Not yet plan to go soon, I like Fincks and Spec's. I'm in UC in Olympia, that place is like 3 min from, me but just found out about it.


----------



## tony (Feb 2, 2008)

dont expect a lot of stock its a small shop. its the hangout that keeps reeling me in. bad movies and bullshit flow freely!

oh and im right across the street from you near the horse track


----------



## bogiestogie (Jul 22, 2013)

I drive up through there everyday since I work in Schertz and then hit the driving range on lookout rd.


----------



## tony (Feb 2, 2008)

we need to herf. give me a shout and ill help you fill up that wineador. i have an identical setup and am out of room already!


----------



## bogiestogie (Jul 22, 2013)

Finally all done, kids have moved in and all is stable and full.


----------



## bogiestogie (Jul 22, 2013)

before drawers

and now with and seasoning


and then finally the move in


----------



## bogiestogie (Jul 22, 2013)

peek inside


----------



## bogiestogie (Jul 22, 2013)

the old apartment left with a few squatters for now, but will be up for sale or trade soon


----------



## TiminBC (Aug 12, 2013)

send it back!


----------



## bogiestogie (Jul 22, 2013)

TiminBC said:


> send it back!


Yeah, I'm not happy at all..... cause it filled up to fast lol Now to plan for #2 .


----------



## tony (Feb 2, 2008)

we have similar tastes, nice collection!


----------



## fiddlegrin (Feb 8, 2009)

Congratulations on the successful build! :clap2:


----------



## theque (Dec 10, 2013)

Bondo 440 said:


> My Haier smells like a new sneaker. I've wiped with alcohol, packed it like a Detroit newspaper dispenser, parked a 12 oz box of Arm & Hammer, 20 oz of cat litter.
> I am ready to try unscented Febreeze


I have some experience with plastic in my career and I believe what you are smelling (and everyone thinking they are smelling "plastic") is actually the releasing agent used in injected molded plastic.

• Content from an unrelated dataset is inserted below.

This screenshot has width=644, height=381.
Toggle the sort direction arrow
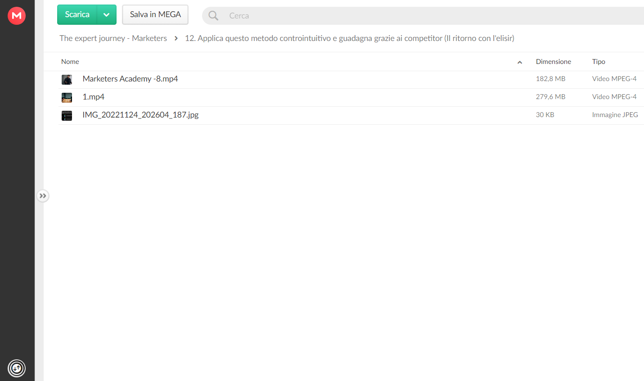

These agents generally evaporate over time, thus airing it out, baking soda or newspaper. But in reality this can be drastically reduced by simply performing a good Dawn soap wash which breaks down the agent and allows it to be removed when you rinse it. After you remove 95% of the agent with dawn, then newspaper and baking soda will finish it off.

FYI, Dawn Ultra is the ultimate consumer based cleaning agent for removing oils.


----------



## Harley3381 (Nov 4, 2008)

theque said:


> I have some experience with plastic in my career and I believe what you are smelling (and everyone thinking they are smelling "plastic") is actually the releasing agent used in injected molded plastic. These agents generally evaporate over time, thus airing it out, baking soda or newspaper. But in reality this can be drastically reduced by simply performing a good Dawn soap wash which breaks down the agent and allows it to be removed when you rinse it. After you remove 95% of the agent with dawn, then newspaper and baking soda will finish it off.
> 
> FYI, Dawn Ultra is the ultimate consumer based cleaning agent for removing oils.


Thanks for the info Ray that should help when I start my Project after christmas is over!


----------



## Bondo 440 (Jul 24, 2012)

theque said:


> a good Dawn soap wash....


Mine was secondhand and may have to do with the dead components I pulled out. But a valid suggestion, I'll give it a try. It's either that or vinegar.


----------



## Bondo 440 (Jul 24, 2012)

theque said:


> I have some experience ......
> 
> FYI, Dawn Ultra is the ultimate consumer based cleaning agent for removing oils.


For the record. Your suggestion works, helped a lot. Cut it down to 98 % almost nothing. The rest should air off, probably a little hint on the trays.. 
The only thing I should have done better was use distilled with the Dawn.Out of habit, I used kitchen sink water. 
Was gonna rewipe with distilled... but naa. RH is down because this was following the scrub service and it had been open and empty a while


----------



## bogiestogie (Jul 22, 2013)

What illuminated hygo is that??


----------



## theque (Dec 10, 2013)

Bondo 440 said:


> For the record. Your suggestion works, helped a lot.


I am glad it helped. We swapped from industrial cleaning solution to Dawn by the 50 gallon drum years ago in our factory. I just works, don't know the science, but it does.

Also, I am very interested in that Hygrometer as well. Looks so nice... I must have one...


----------



## Bondo 440 (Jul 24, 2012)

bogiestogie said:


> What illuminated hygo is that??


The hygo you can get on eBlAy. It's a car accessory takes 12 volt. It has a remote ( wire) probe. It also has date, temp, RH, and gets power from the same transformer as my fans, so the " 12.3v" it is also monitoring my available power to the fans. So that's nice. Has a temp alarm function I didn't enable. 
I wired it so I can turn the display light off with an outside switch on the back.

The red display above it is a thermo-switch for the fans. Also probed. Another eBlay item. Glorified programmable relay. 
It's in celcius, but at 72F kicks the fans on.

About $30 did it all.


----------



## Bondo 440 (Jul 24, 2012)

Oh yeah Stogie.. It takes a coin battery but you'll need 12 volts to light it up. But you might be able to get it from the interior light assy of your NewAir.
You'd want to run it off a switch anyway.


----------